I don't know the political scene in Tiny Town or Stag County very well. I have a creeping sense that my vote here will be less important somehow, lost in the less-populated, wealthier, more complacent atmosphere of this land of country squires and bridge club ladies. Somehow I feel like no one really cares what the people of Tiny Town do, think or vote for. Might I be experiencing the first inklings of the resentment that citizens of Tiny Towns all over the country feel? That feeling that nobody cares? Or am I just still suffering from the illusion that my vote in New York City was a lot more meaningful than it ever really was?
My New York City polling places were always edgy, mostly unwelcoming places, even before I moved to Harlem.

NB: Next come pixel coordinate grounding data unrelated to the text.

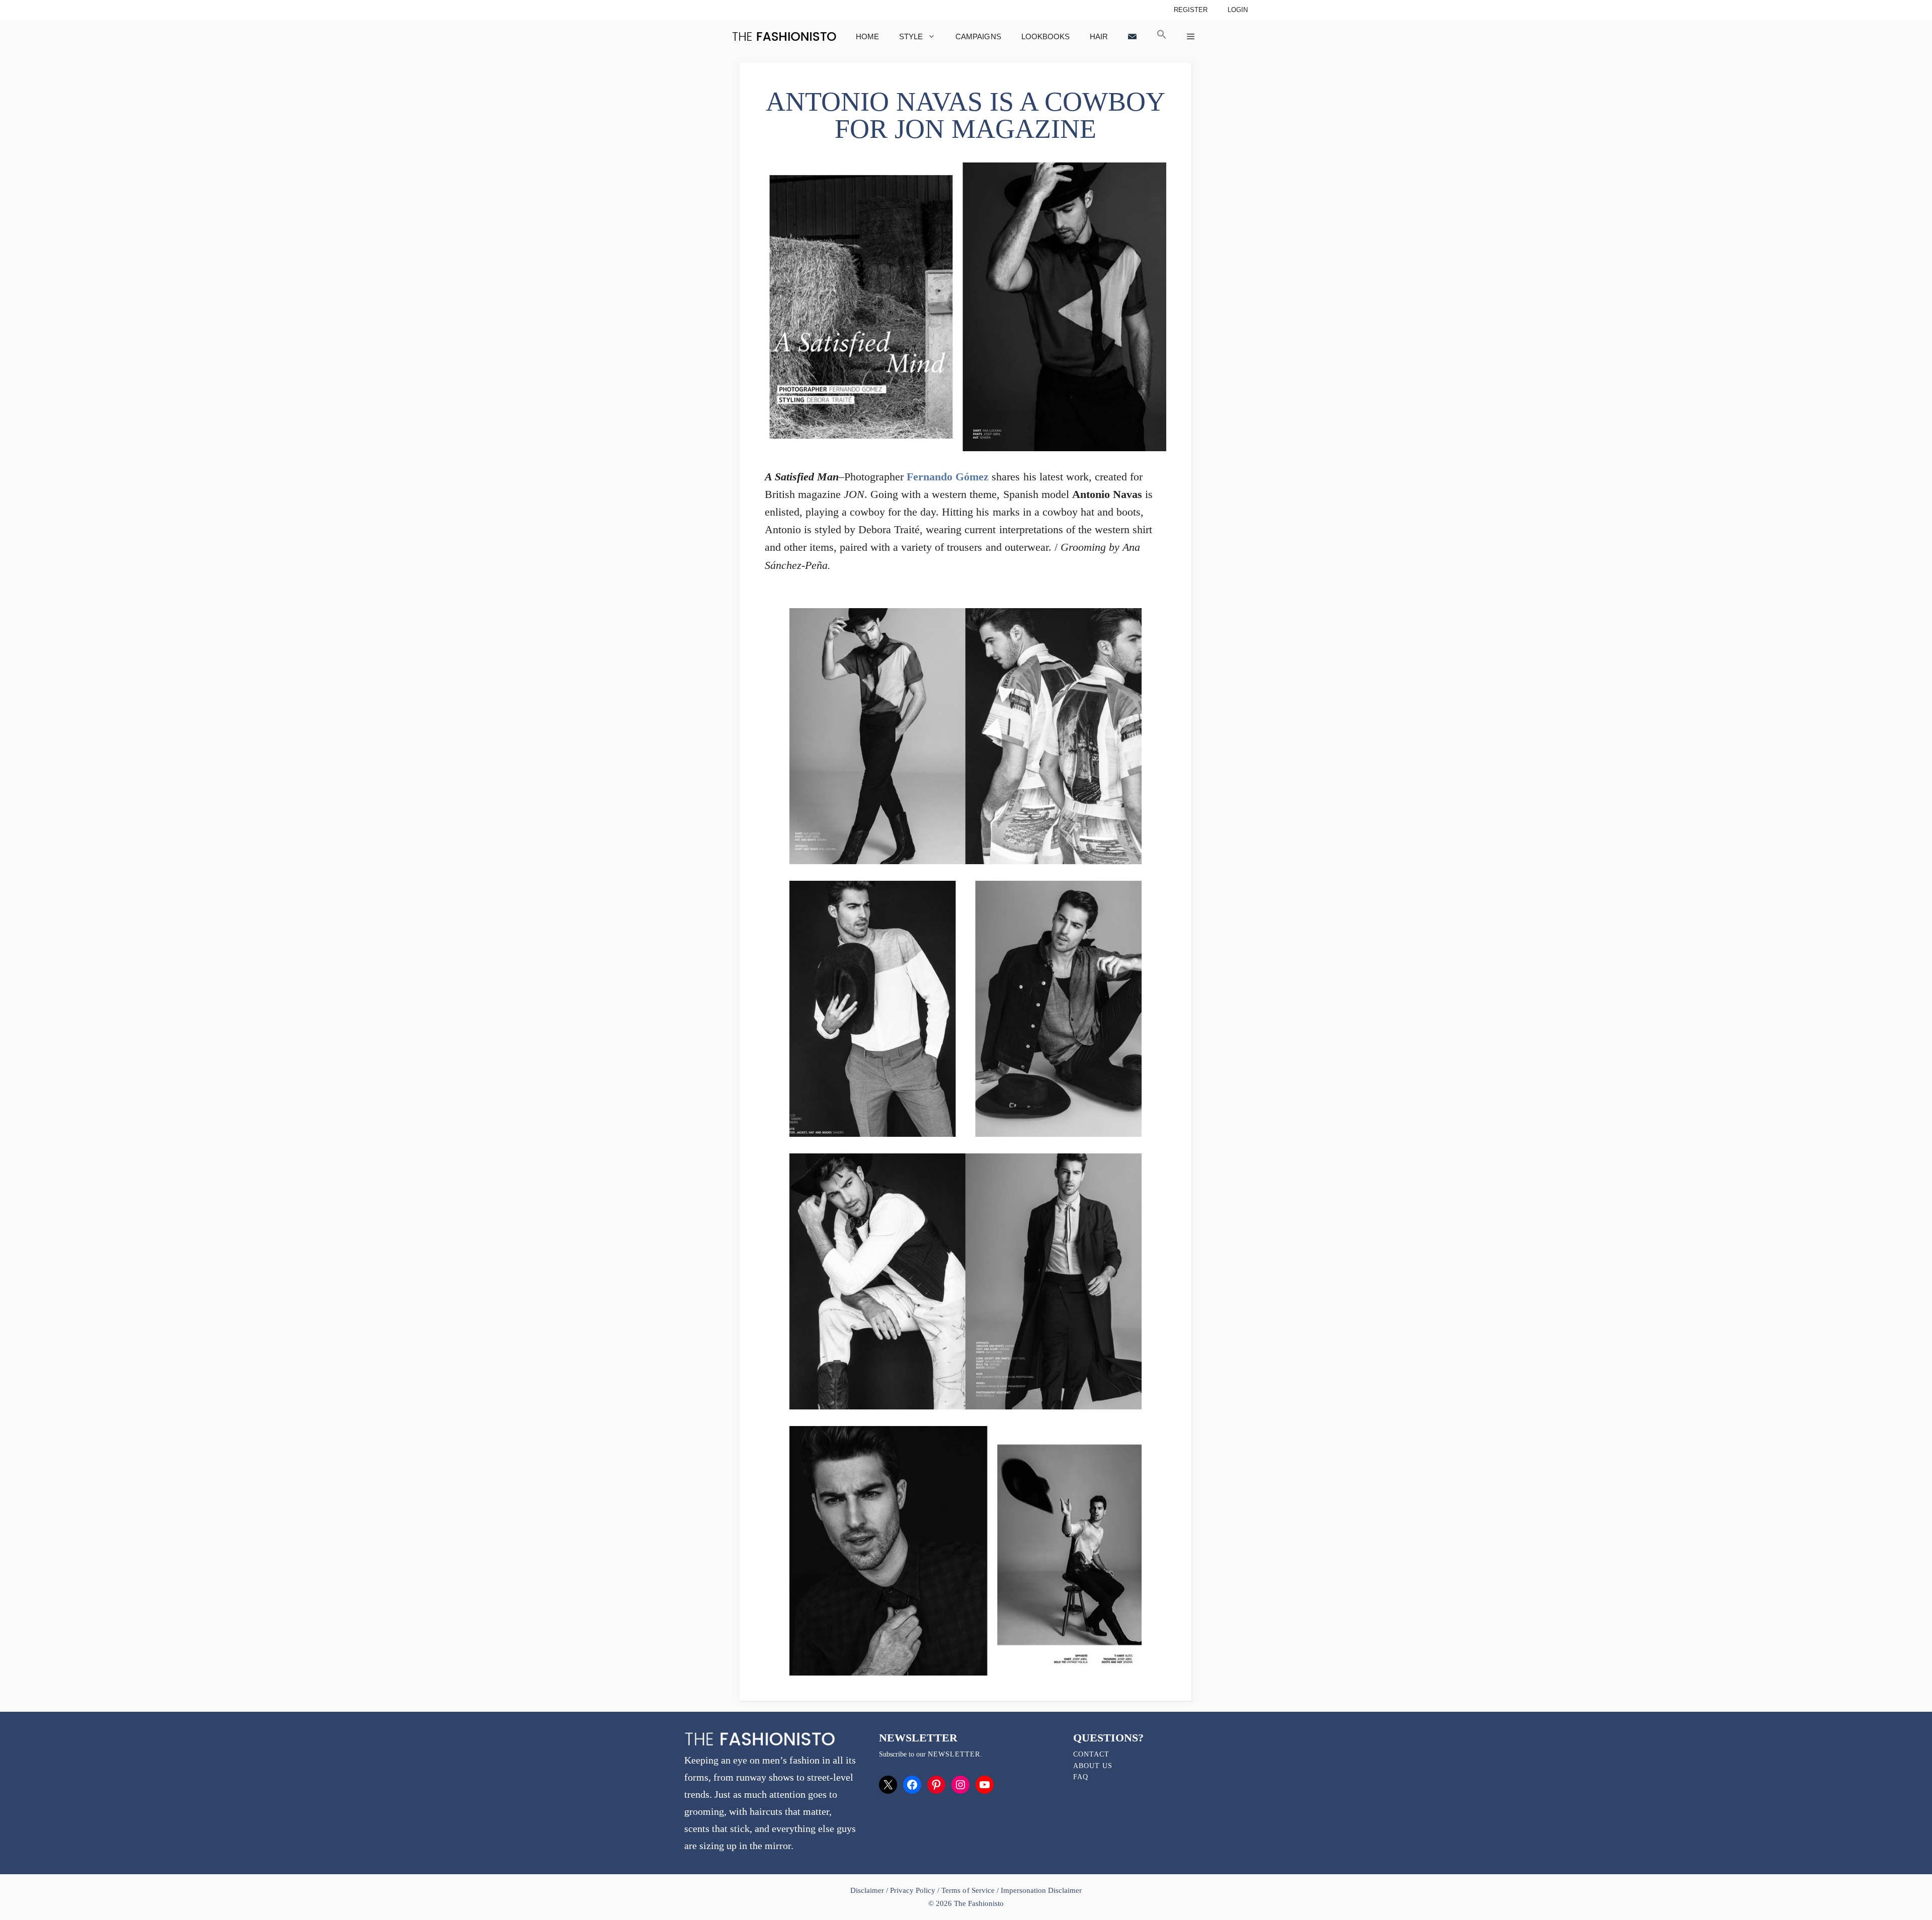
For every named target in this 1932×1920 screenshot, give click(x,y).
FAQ (1080, 1777)
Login (1238, 10)
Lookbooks (1045, 36)
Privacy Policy (912, 1890)
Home (867, 36)
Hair (1099, 36)
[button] (1162, 36)
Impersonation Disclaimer (1041, 1890)
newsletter (954, 1754)
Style (911, 36)
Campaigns (978, 36)
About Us (1092, 1766)
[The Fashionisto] (784, 36)
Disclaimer (868, 1890)
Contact (1091, 1754)
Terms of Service (967, 1890)
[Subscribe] (1132, 36)
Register (1191, 10)
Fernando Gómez (948, 476)
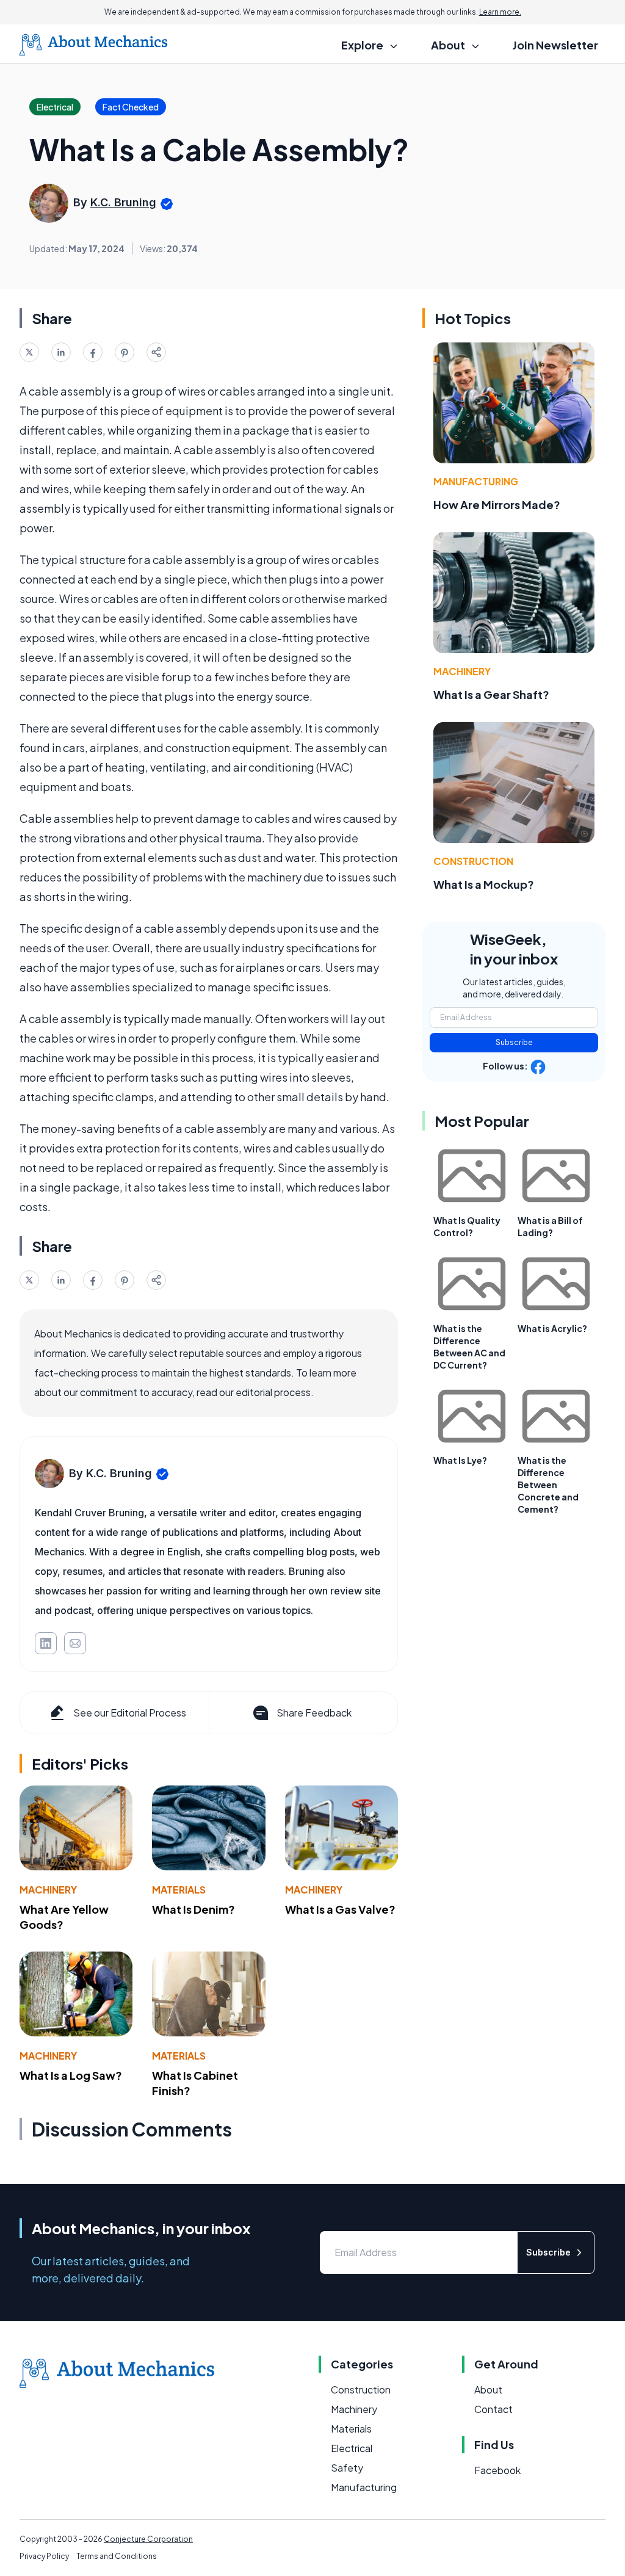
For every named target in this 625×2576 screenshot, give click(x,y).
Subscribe (514, 1042)
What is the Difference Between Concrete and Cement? (548, 1484)
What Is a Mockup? (483, 884)
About (488, 2389)
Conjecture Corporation (148, 2539)
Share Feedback (314, 1712)
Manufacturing (475, 481)
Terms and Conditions (116, 2556)
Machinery (48, 1889)
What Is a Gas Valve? (340, 1909)
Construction (473, 861)
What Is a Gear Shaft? (491, 694)
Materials (179, 1889)
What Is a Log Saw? (71, 2075)
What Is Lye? (460, 1460)
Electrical (351, 2448)
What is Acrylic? (552, 1328)
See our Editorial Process (129, 1712)
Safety (347, 2467)
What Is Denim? (193, 1909)
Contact (493, 2409)
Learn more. (500, 11)
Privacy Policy (44, 2556)
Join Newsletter (555, 45)
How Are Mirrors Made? (496, 504)
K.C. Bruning (123, 202)
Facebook (497, 2470)
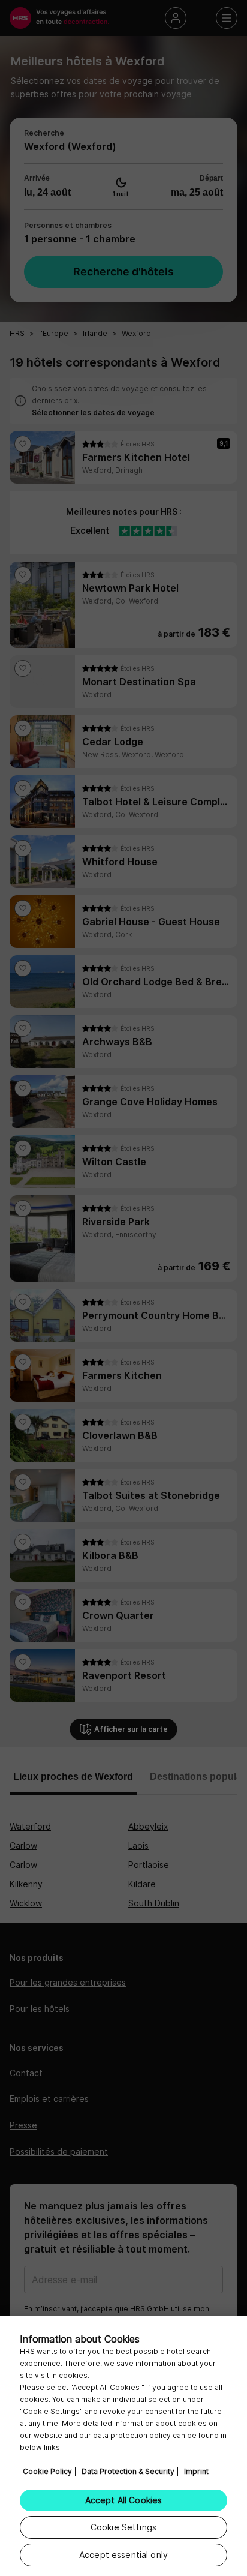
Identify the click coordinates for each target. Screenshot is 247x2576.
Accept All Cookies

They tended to be mildewy, none too clean public school cafeterias populated by weary, bag-eyed poll workers who took names, assigned voting booths, and thanked me (with a deep sigh) for voting. My last polling place was the basement of a low-income housing project in Harlem, a linoleum-floored mausoleum of indeterminate color which seemed more suited to housing cots for flood victims, or a feeding station for the homeless than the noble business of exercising one's franchise. Year after year I went and voted, and year after year returned to those unwelcoming places, always leaving with head held high and a sense that pursuing this adventure was important and meaningful. For three years, my name was on the rolls in triplicate, and it took three years of letters to the Board of Elections to get myself to be just one person on the rolls. Ah, good old, dirty old New York City!
But as I near the end of my relationship with New York City, what has really changed as the result of all of all my voting? Charlie Rangel is still a congressman despite all ethical arguments to the contrary. Columbia University is still taking over vast tracts of expensive real estate claiming eminent domain and getting away with it. Homelessness and poverty are still creeping up scarily. The price of a subway ride goes up every year, as does everyone's rent. The buildings at ground zero still aren't built 9 years later (the Empire State building was built in 1 year and five months). And the escalators still don't work. So what has all this voting in the Big Apple gotten me? Maybe we haven't seen a lot of progress, but as Blanche du Bois would remark, possibly my faithful appearance at the polls has helped in some small way to keep us from sliding back to the Stone Age.
With my new name, my new location and my new registration, I now have a chance to begin again. Maybe the center of the world is not the best place to make a difference anyway, all illusions to the contrary. Maybe, armed with the impressive club of my new 10 syllable name, I can sally forth and make my one vote count here in Tiny Town.
Or maybe I will find out that size really doesn't matter after all.